▸ Task to complete
Copy out each of the records below word for word, with nothing changed.

(Word and element location records)
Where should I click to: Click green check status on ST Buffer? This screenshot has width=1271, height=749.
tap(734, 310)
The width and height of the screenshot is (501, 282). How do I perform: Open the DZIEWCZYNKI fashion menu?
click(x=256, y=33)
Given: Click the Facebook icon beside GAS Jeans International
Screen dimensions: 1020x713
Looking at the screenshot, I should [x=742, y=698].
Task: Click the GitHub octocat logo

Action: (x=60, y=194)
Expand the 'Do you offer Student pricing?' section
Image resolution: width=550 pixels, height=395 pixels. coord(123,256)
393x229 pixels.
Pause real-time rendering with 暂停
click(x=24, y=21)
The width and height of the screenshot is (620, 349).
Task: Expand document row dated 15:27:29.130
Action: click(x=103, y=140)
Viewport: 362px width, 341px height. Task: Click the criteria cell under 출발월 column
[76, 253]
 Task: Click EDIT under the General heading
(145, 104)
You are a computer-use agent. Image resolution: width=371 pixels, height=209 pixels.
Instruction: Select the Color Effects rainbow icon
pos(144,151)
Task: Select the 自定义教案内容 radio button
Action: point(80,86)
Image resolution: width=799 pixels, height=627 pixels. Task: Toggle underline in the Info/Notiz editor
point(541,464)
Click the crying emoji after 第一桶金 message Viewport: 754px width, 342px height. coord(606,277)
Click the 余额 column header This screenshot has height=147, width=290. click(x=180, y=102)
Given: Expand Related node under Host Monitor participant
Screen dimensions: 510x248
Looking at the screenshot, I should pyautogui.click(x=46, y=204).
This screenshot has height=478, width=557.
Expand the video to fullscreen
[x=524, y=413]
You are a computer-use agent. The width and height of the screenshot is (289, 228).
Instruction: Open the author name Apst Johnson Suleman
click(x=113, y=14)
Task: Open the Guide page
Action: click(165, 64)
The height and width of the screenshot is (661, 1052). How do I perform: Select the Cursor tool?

▸ Task result
Where should I click to: Click green check status on ST Buffer? This screenshot has width=1271, height=749.
tap(734, 310)
The width and height of the screenshot is (501, 282). How do I perform: Open the DZIEWCZYNKI fashion menu?
click(x=256, y=33)
Given: Click the Facebook icon beside GAS Jeans International
Screen dimensions: 1020x713
Looking at the screenshot, I should [x=742, y=698].
Task: Click the GitHub octocat logo

Action: (x=60, y=194)
Expand the 'Do you offer Student pricing?' section
Image resolution: width=550 pixels, height=395 pixels. coord(123,256)
393x229 pixels.
Pause real-time rendering with 暂停
click(x=24, y=21)
The width and height of the screenshot is (620, 349).
Task: Expand document row dated 15:27:29.130
Action: click(x=103, y=140)
Viewport: 362px width, 341px height. Task: Click the criteria cell under 출발월 column
[76, 253]
 Task: Click EDIT under the General heading
(145, 104)
You are a computer-use agent. Image resolution: width=371 pixels, height=209 pixels.
Instruction: Select the Color Effects rainbow icon
pos(144,151)
Task: Select the 自定义教案内容 radio button
Action: point(80,86)
Image resolution: width=799 pixels, height=627 pixels. Task: Toggle underline in the Info/Notiz editor
point(541,464)
Click the crying emoji after 第一桶金 message Viewport: 754px width, 342px height. coord(606,277)
Click the 余额 column header This screenshot has height=147, width=290. click(x=180, y=102)
Given: Expand Related node under Host Monitor participant
Screen dimensions: 510x248
Looking at the screenshot, I should pyautogui.click(x=46, y=204).
This screenshot has height=478, width=557.
Expand the video to fullscreen
[x=524, y=413]
You are a computer-use agent. The width and height of the screenshot is (289, 228).
Instruction: Open the author name Apst Johnson Suleman
click(x=113, y=14)
Task: Open the Guide page
Action: click(165, 64)
The height and width of the screenshot is (661, 1052). How do I perform: Select the Cursor tool?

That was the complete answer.